===== Dataset =====

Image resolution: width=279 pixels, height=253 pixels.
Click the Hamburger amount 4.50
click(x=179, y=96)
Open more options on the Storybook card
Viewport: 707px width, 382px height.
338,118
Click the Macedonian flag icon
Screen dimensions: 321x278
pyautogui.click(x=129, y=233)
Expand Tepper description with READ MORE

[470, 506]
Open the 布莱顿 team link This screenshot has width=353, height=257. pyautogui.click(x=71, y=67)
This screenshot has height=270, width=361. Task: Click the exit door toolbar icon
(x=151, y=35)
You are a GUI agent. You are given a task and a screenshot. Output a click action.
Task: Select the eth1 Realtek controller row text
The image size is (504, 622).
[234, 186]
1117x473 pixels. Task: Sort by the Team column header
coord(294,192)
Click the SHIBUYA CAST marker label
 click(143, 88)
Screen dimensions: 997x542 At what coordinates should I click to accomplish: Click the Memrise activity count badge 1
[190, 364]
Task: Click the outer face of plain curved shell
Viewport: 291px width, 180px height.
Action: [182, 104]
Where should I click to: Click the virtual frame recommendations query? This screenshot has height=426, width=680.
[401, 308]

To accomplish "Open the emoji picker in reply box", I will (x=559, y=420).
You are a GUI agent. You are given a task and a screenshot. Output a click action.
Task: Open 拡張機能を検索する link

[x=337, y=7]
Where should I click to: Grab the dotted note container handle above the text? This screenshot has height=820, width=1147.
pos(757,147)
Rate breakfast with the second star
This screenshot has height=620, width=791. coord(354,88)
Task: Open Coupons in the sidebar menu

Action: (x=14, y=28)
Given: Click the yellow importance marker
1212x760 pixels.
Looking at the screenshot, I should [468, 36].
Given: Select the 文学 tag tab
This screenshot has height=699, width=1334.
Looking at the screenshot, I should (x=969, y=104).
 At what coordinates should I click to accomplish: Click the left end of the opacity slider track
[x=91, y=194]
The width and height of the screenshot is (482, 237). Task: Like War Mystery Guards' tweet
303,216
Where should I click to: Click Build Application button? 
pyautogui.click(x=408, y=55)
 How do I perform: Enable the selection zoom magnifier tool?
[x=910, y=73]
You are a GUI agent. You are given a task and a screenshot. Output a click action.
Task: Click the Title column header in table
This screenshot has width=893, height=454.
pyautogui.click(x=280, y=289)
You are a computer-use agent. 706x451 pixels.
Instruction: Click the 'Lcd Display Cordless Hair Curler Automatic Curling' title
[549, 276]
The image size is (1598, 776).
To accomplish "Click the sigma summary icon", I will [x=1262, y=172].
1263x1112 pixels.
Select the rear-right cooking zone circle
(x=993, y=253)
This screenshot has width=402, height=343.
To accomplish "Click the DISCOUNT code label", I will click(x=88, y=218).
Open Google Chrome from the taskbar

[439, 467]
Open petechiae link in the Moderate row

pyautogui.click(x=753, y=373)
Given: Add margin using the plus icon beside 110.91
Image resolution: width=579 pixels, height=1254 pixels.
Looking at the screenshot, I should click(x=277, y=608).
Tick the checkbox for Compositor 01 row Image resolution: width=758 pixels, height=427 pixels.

=====

Task objective: Please copy every line of the records above in which "will" appears.

Output:
To accomplish "Open the emoji picker in reply box", I will (x=559, y=420).
To accomplish "Click the sigma summary icon", I will [x=1262, y=172].
To accomplish "Click the DISCOUNT code label", I will click(x=88, y=218).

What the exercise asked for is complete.